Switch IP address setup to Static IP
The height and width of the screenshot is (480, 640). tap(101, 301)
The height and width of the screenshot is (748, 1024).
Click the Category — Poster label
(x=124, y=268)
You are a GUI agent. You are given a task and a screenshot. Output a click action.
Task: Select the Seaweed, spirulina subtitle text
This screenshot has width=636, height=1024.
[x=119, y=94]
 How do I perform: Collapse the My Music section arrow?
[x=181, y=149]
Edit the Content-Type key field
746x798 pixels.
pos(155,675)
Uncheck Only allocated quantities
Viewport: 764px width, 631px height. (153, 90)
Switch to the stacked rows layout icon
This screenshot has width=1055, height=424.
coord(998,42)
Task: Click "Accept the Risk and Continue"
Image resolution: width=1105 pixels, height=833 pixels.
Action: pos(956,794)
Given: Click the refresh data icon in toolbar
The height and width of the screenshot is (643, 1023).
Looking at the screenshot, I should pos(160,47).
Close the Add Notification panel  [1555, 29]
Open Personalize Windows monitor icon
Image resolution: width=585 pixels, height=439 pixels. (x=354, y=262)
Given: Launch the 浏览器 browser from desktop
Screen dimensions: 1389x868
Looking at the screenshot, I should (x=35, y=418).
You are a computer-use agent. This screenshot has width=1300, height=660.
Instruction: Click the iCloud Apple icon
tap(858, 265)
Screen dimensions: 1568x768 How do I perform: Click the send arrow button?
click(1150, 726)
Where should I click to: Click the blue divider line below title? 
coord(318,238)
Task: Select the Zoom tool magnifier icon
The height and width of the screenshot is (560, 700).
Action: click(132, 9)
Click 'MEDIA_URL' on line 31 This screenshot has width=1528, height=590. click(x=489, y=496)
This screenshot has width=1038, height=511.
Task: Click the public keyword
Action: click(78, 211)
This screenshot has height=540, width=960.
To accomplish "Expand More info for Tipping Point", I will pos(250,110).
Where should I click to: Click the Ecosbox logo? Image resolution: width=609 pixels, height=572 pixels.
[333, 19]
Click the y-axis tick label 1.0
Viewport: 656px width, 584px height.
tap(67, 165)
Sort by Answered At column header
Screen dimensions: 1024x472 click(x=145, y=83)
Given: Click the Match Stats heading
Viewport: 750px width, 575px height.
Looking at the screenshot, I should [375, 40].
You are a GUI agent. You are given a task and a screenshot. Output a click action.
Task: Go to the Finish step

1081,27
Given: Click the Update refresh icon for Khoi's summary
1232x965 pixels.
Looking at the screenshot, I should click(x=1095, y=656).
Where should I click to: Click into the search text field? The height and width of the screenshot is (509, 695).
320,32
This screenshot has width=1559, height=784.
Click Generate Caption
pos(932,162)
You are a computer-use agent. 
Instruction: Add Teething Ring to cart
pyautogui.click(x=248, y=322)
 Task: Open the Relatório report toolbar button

Work to complete: All lines that hold the word "computer" should be copied from the data.

Answer space:
You are a computer-use agent. This screenshot has width=1300, height=660.
You are a computer-use agent. 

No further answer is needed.